#### [Work to complete]
Please return only the lines from the one with "702x454 pixels." through the final line of the data, unchanged, with pictures omitted.
:: Source data
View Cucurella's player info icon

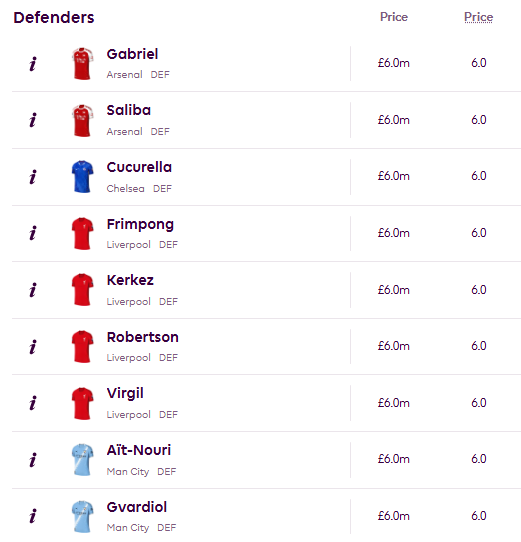point(33,177)
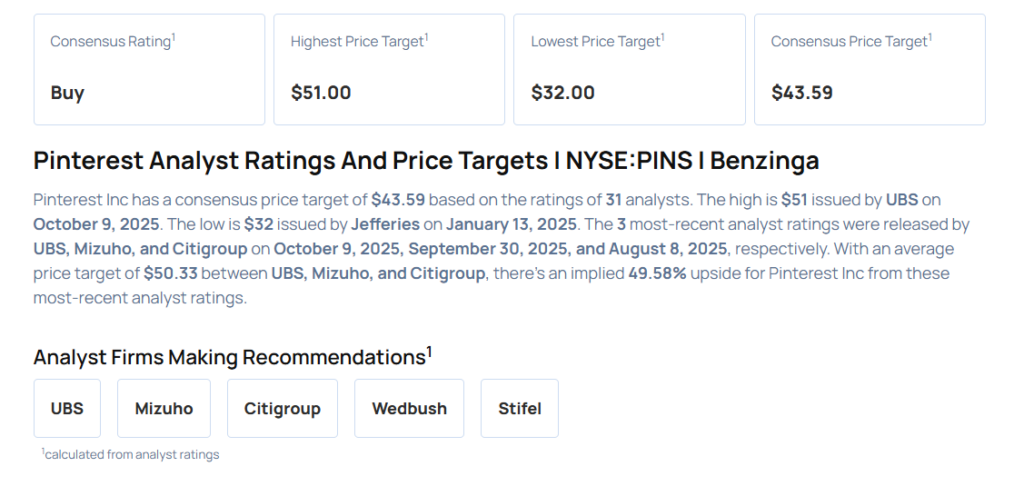The image size is (1024, 496).
Task: Click the "Buy" consensus rating value
Action: point(67,93)
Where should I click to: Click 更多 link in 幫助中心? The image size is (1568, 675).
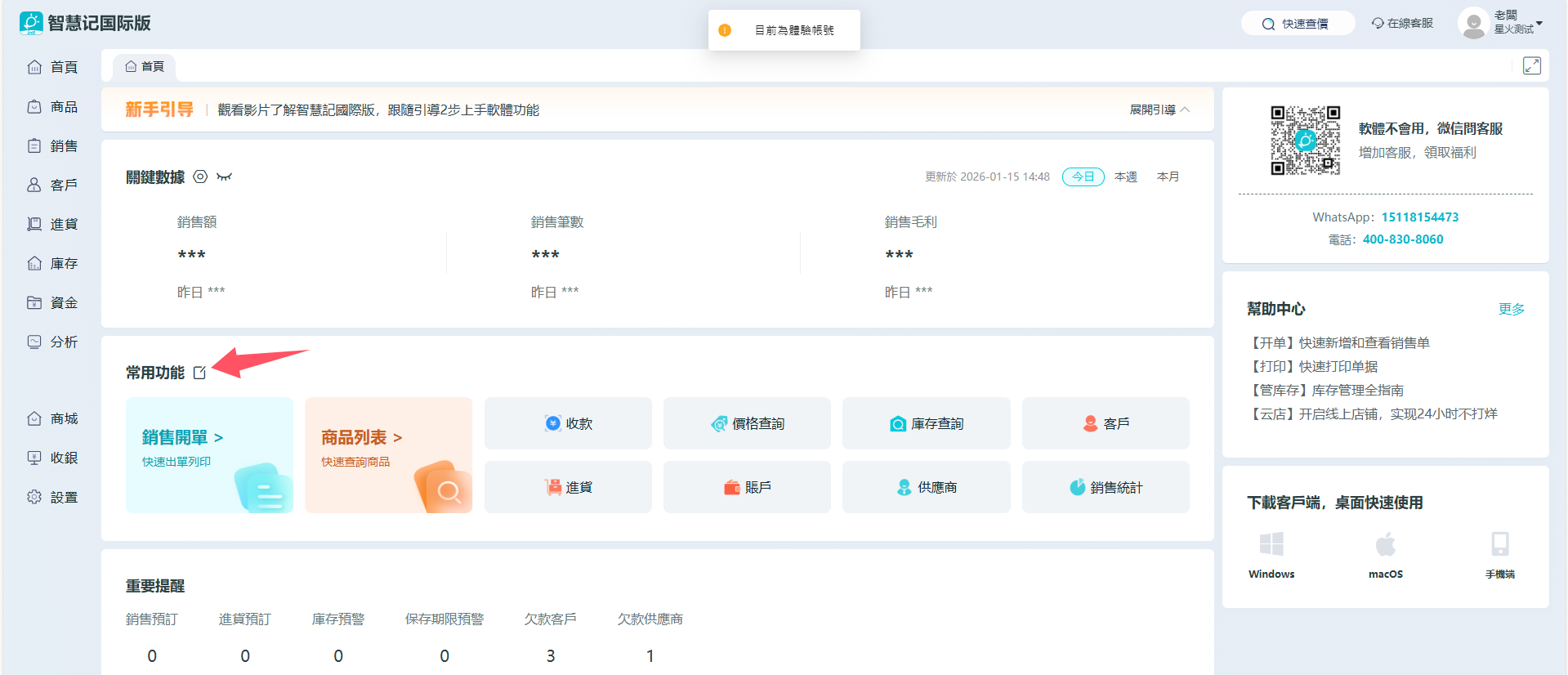1511,309
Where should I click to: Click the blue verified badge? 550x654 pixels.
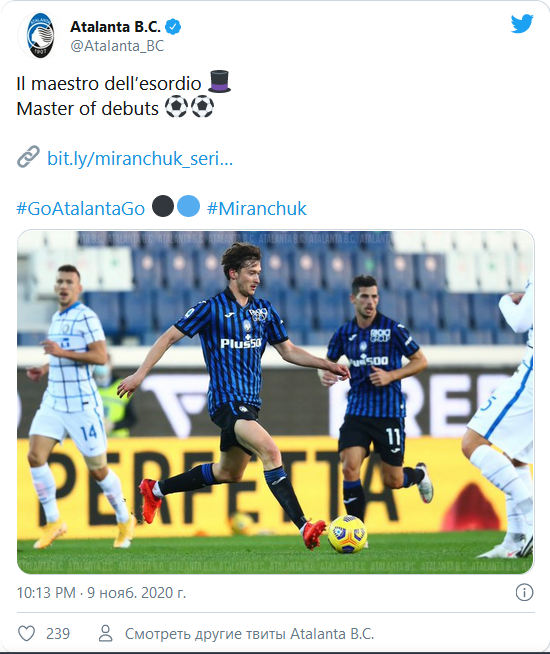[x=173, y=27]
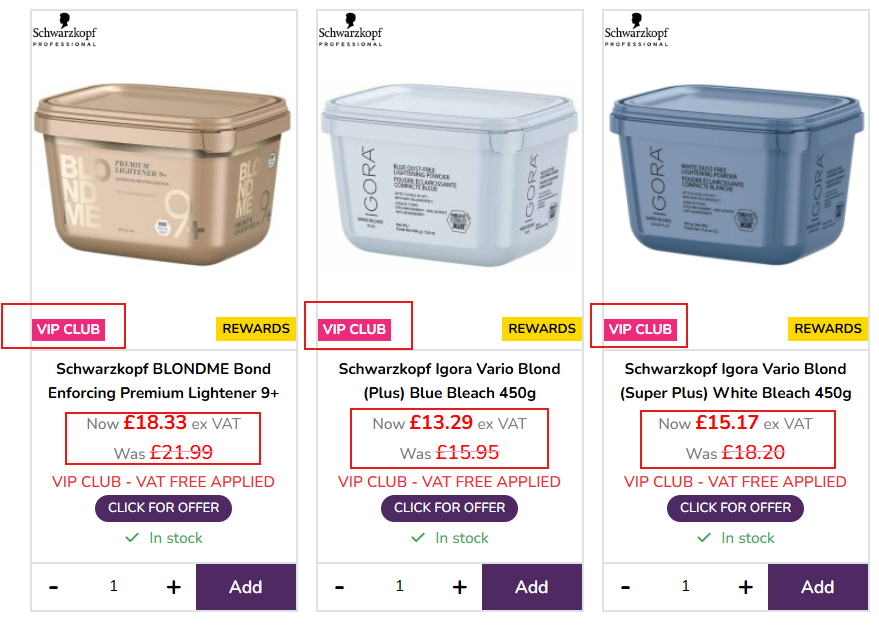879x625 pixels.
Task: Click VIP CLUB badge on BLONDME Lightener
Action: pos(68,329)
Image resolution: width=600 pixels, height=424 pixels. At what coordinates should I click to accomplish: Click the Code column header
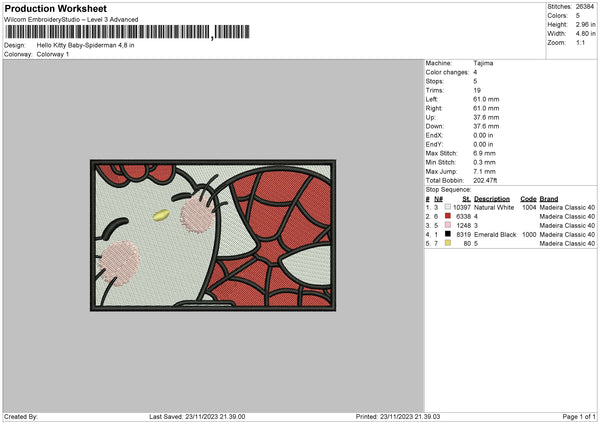[528, 197]
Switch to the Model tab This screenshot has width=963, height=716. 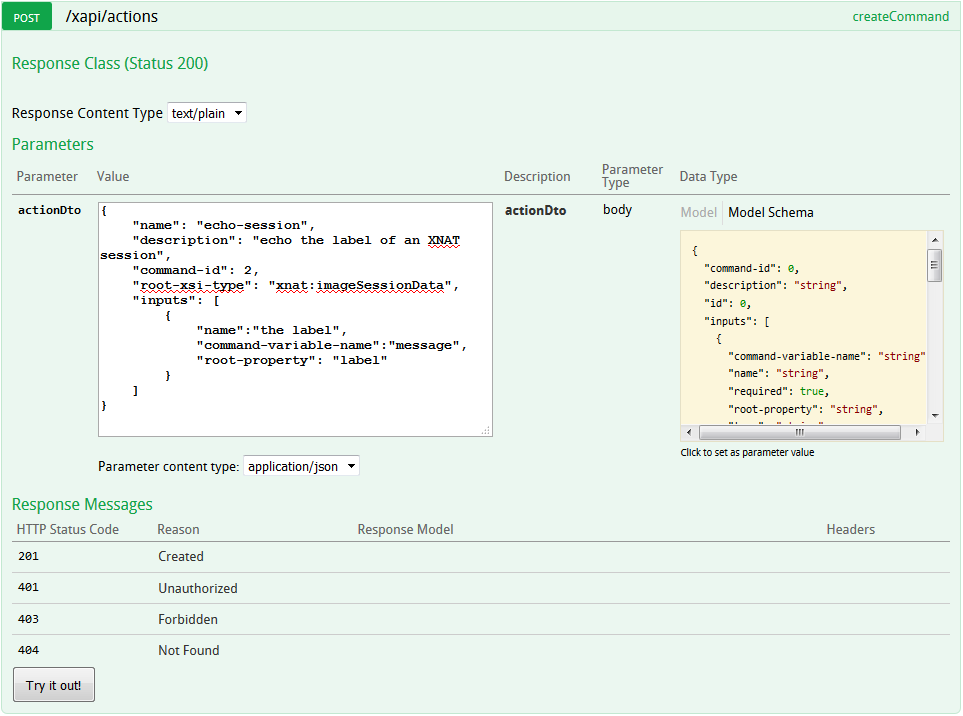698,212
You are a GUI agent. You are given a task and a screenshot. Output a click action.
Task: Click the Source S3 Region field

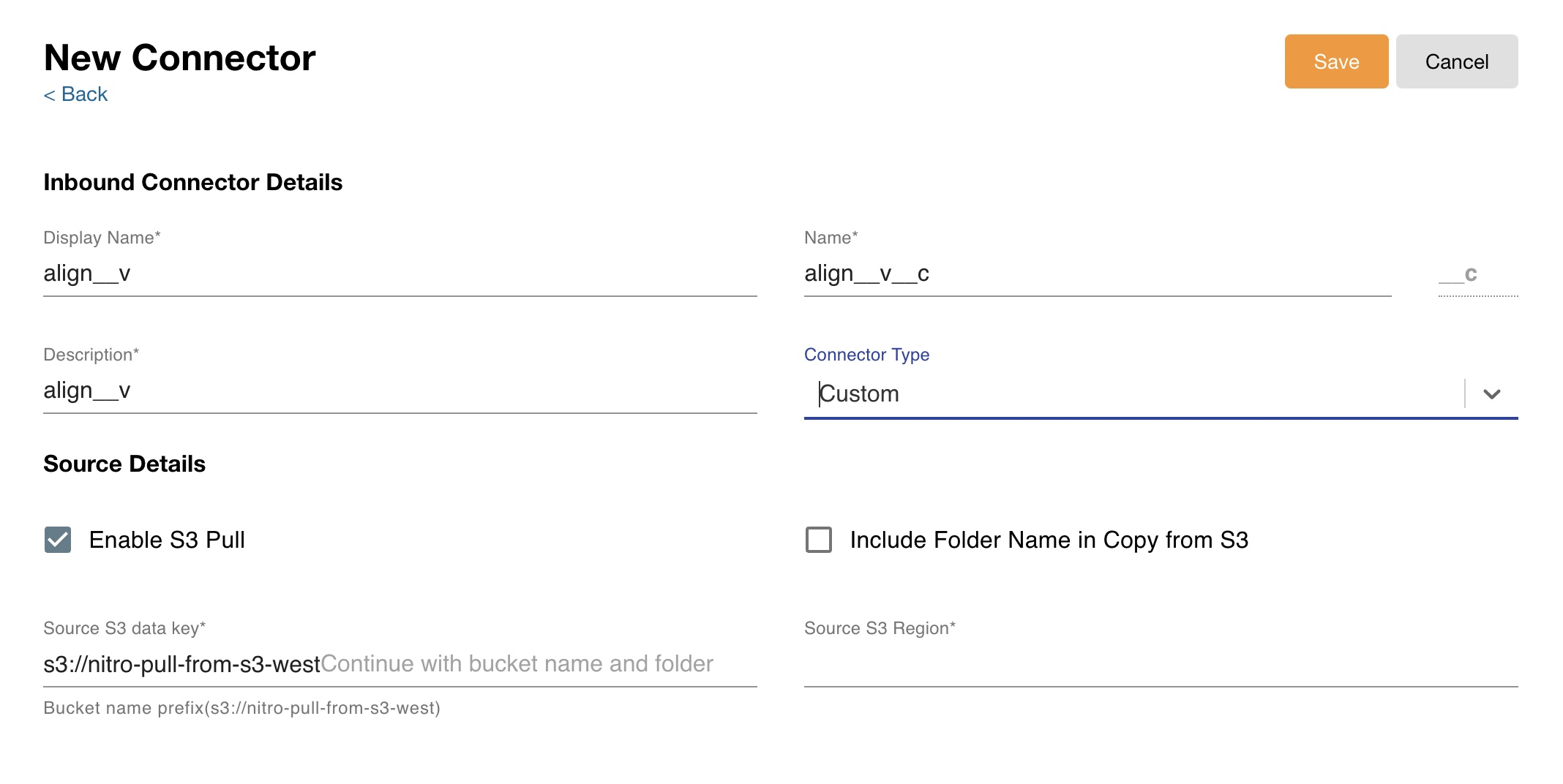click(x=1160, y=664)
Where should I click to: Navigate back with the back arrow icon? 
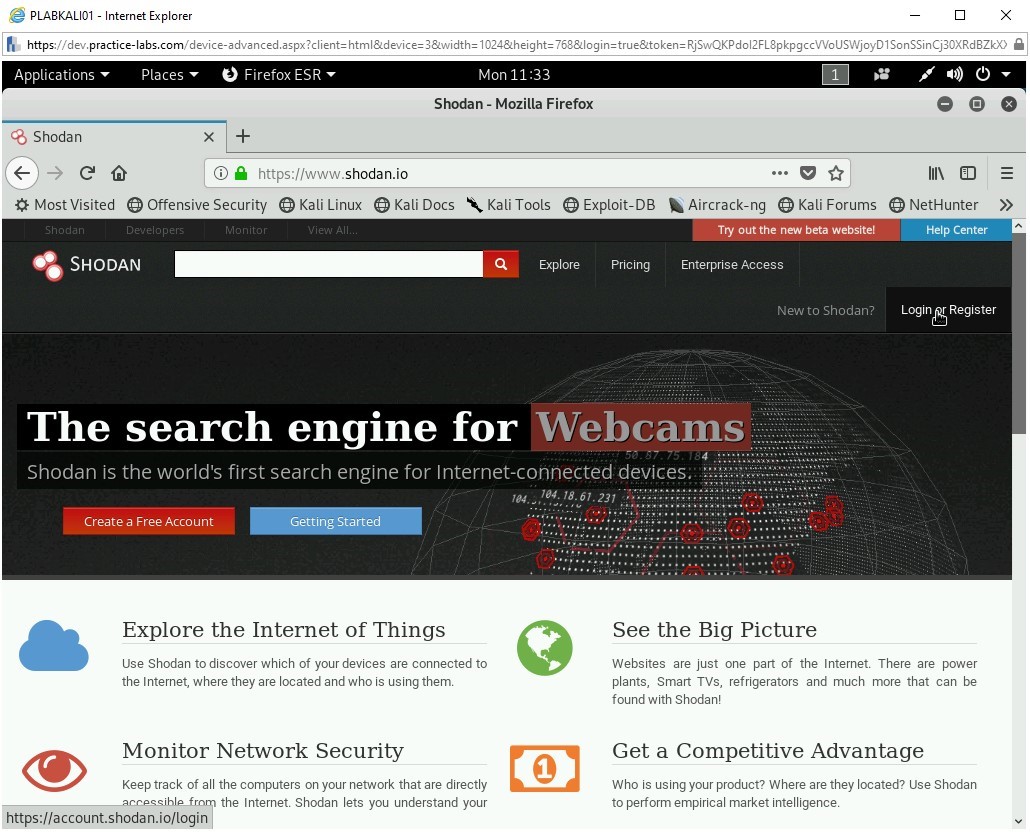point(22,172)
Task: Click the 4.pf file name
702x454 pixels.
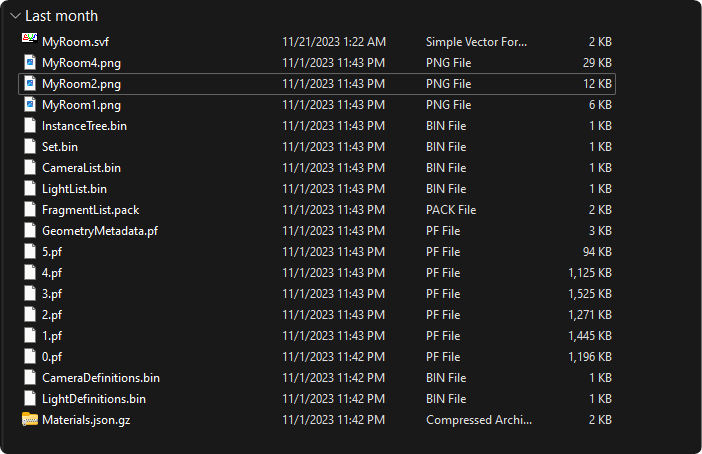Action: [52, 273]
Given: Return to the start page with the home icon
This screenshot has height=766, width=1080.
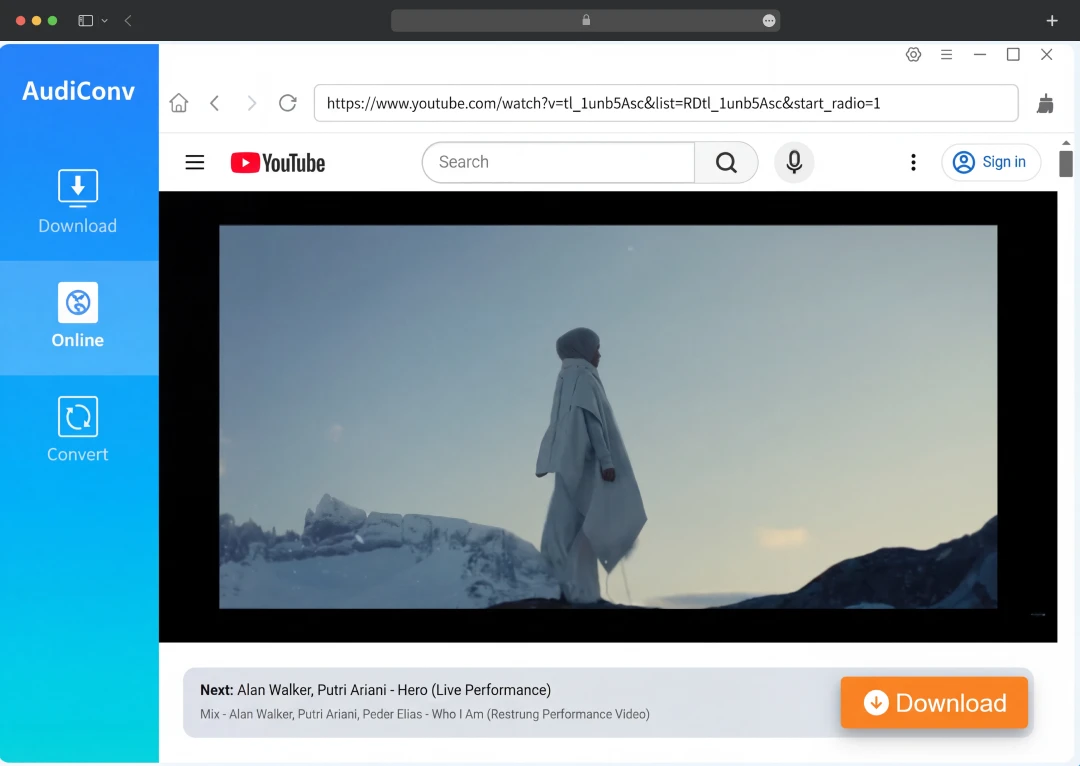Looking at the screenshot, I should (179, 102).
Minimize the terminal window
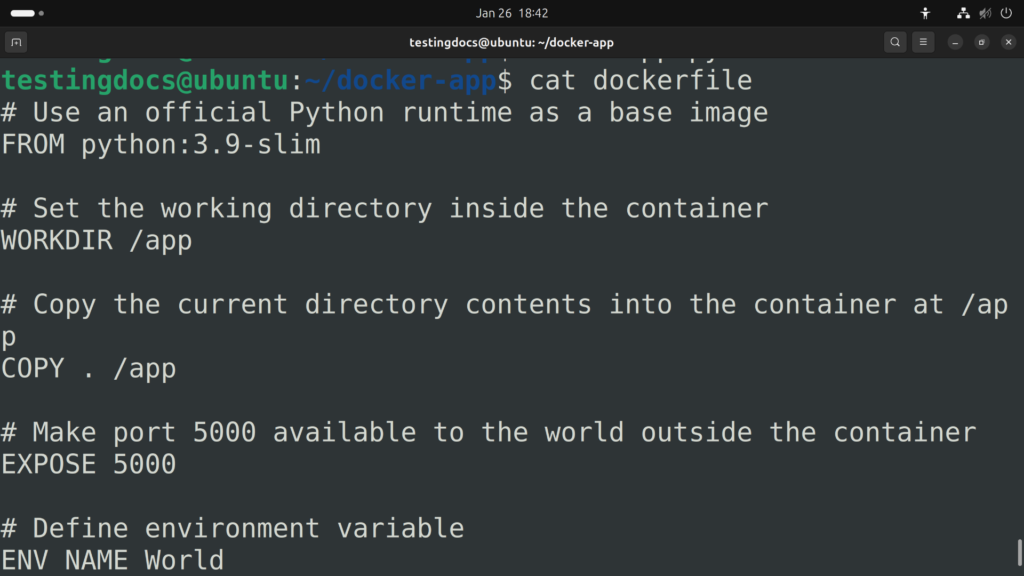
::::
#### [Answer to this problem]
702x454 pixels.
Action: [52, 273]
Given: Return to the start page with the home icon
This screenshot has height=766, width=1080.
Looking at the screenshot, I should (179, 102).
Minimize the terminal window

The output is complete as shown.